**HOW TO COMPLETE THIS TASK**
Nothing in the records may be changed; reproduce all of them.

**THE DATA**
=== Section Start ===
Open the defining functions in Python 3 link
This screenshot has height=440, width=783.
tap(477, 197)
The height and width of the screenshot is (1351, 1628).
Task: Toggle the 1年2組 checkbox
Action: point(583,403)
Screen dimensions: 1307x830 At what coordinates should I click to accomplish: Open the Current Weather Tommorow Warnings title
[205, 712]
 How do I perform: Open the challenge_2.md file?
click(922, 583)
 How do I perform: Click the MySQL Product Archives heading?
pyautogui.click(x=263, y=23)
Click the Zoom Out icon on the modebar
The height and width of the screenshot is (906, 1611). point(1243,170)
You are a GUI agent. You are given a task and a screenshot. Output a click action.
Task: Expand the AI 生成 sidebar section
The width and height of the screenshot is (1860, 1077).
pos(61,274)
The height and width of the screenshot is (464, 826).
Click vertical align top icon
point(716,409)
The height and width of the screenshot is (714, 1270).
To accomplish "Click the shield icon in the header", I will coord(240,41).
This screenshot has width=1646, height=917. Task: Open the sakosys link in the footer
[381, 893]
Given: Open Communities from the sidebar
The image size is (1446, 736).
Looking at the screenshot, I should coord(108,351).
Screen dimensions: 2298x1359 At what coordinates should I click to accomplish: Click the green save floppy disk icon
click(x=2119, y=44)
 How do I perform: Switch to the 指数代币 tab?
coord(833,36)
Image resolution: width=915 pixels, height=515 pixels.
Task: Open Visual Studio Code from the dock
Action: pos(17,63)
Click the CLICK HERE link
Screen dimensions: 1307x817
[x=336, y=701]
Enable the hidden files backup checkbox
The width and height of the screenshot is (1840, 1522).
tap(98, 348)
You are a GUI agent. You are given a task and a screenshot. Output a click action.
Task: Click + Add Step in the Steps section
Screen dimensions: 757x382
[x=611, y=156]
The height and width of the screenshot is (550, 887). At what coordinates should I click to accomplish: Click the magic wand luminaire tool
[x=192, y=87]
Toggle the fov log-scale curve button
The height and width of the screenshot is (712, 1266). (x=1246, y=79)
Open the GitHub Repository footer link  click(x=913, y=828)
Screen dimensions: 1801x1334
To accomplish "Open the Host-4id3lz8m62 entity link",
=== Section End ===
**THE COMPLETED TASK**
Open the defining functions in Python 3 link
This screenshot has height=440, width=783.
tap(477, 197)
The height and width of the screenshot is (1351, 1628).
Task: Toggle the 1年2組 checkbox
Action: point(583,403)
Screen dimensions: 1307x830 At what coordinates should I click to accomplish: Open the Current Weather Tommorow Warnings title
[205, 712]
 How do I perform: Open the challenge_2.md file?
click(922, 583)
 How do I perform: Click the MySQL Product Archives heading?
pyautogui.click(x=263, y=23)
Click the Zoom Out icon on the modebar
The height and width of the screenshot is (906, 1611). point(1243,170)
You are a GUI agent. You are given a task and a screenshot. Output a click action.
Task: Expand the AI 生成 sidebar section
The width and height of the screenshot is (1860, 1077).
pos(61,274)
The height and width of the screenshot is (464, 826).
Click vertical align top icon
point(716,409)
The height and width of the screenshot is (714, 1270).
To accomplish "Click the shield icon in the header", I will coord(240,41).
This screenshot has width=1646, height=917. Task: Open the sakosys link in the footer
[381, 893]
Given: Open Communities from the sidebar
The image size is (1446, 736).
Looking at the screenshot, I should coord(108,351).
Screen dimensions: 2298x1359 At what coordinates should I click to accomplish: Click the green save floppy disk icon
click(x=2119, y=44)
 How do I perform: Switch to the 指数代币 tab?
coord(833,36)
Image resolution: width=915 pixels, height=515 pixels.
Task: Open Visual Studio Code from the dock
Action: pos(17,63)
Click the CLICK HERE link
Screen dimensions: 1307x817
[x=336, y=701]
Enable the hidden files backup checkbox
The width and height of the screenshot is (1840, 1522).
tap(98, 348)
You are a GUI agent. You are given a task and a screenshot. Output a click action.
Task: Click + Add Step in the Steps section
Screen dimensions: 757x382
[x=611, y=156]
The height and width of the screenshot is (550, 887). At what coordinates should I click to accomplish: Click the magic wand luminaire tool
[x=192, y=87]
Toggle the fov log-scale curve button
The height and width of the screenshot is (712, 1266). (x=1246, y=79)
Open the GitHub Repository footer link  click(x=913, y=828)
Screen dimensions: 1801x1334
To accomplish "Open the Host-4id3lz8m62 entity link",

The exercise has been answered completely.